Stephanie Theobald 

How music helps children to deal with bereavement

A charity is helping children cope with the death of a parent and express grief through writing and playing songs. Stephanie Theobald listens in
  
  

Brett Riches at Winston's Wish
Brett Riches leads a music therapy group at Winston's Wish in Cheltenham for children dealing with bereavement. Photograph: Linda Nylind for the Guardian Photograph: Linda Nylind/Guardian

I am in a room with five adolescent boys who are making a right old racket on an array of drums, xylophones, maracas and castanets. They are an eclectic bunch: there is the shy one, the fidget, the brain box, the cool dude and the class clown. And yet when the fidgety one makes a joke about the cakes laid out ready for break time ("Let's start on them now!"), there are good-natured chuckles all round. There is a closeness between the boys because they all have one thing in common.

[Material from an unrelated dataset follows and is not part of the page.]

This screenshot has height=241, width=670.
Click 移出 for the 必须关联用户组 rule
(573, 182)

Winston's Wish, a charity for bereaved children based in Cheltenham, launched an initiative in December last year to help boys aged 11 to 13 to deal, through music, with the death of a parent. "It's about taking the pressure off being too verbal about their loss," says Brett Riches, a musician and youth worker who runs the group. "They might want to use music instead when they're feeling sad or need a boost."

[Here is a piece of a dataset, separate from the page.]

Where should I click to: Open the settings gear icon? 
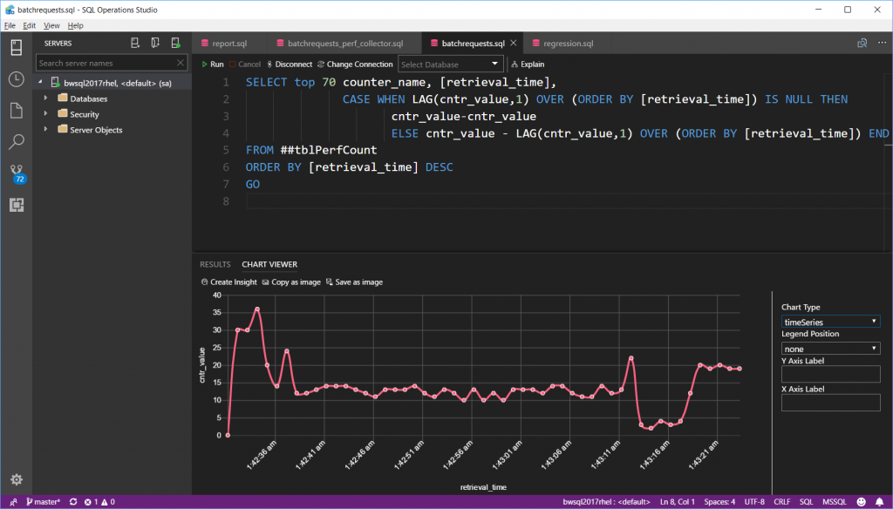[16, 478]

The boys' fearlessly honest articulation of the bewildering experience they are living through is impressive and moving. "It feels as if you're taken to the edge ...and you can't hold it in," says Ben, 12. "It's like you're a train on a winding track," adds Reese, 11.

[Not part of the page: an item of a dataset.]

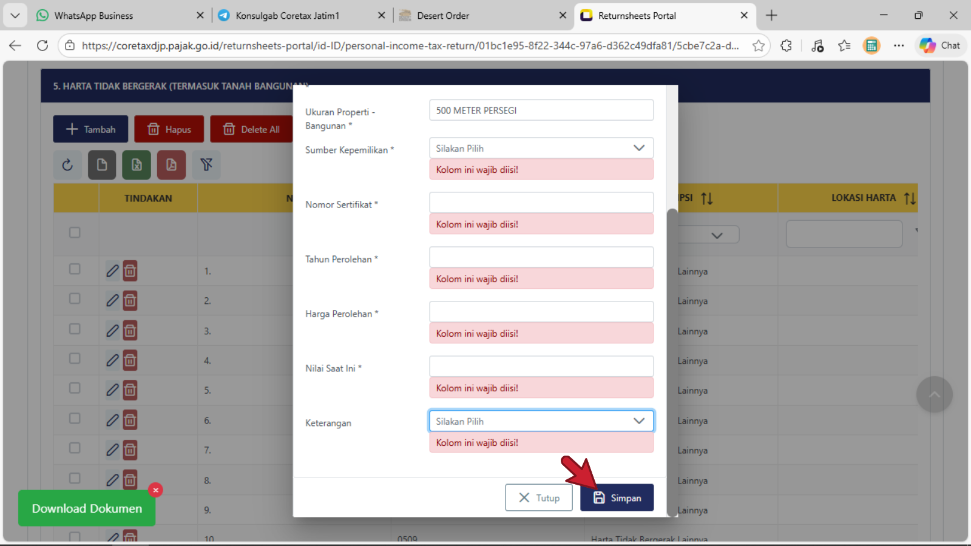Open the Sumber Kepemilikan dropdown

As they speak, Riches, 29, turns their words into lyrics then, guitar in hand, and with the boys playing percussion, he helps them to work out a melody. The atmosphere of defiant strength but deep vulnerability is enhanced by a poignant chart on the wall. On it, the boys have written why they are here. "Dad, Peter. Heart disease, nobody knew about it. He had a heart attack. 2012." "Mum, Alison. Died of cancer. Late May 2010." "Mum, Carrie. Died 2011. Breast cancer. She died at home." Observing the sixth of eight music therapy sessions, it is clear the boys have made good progress. A group for girls begins this week.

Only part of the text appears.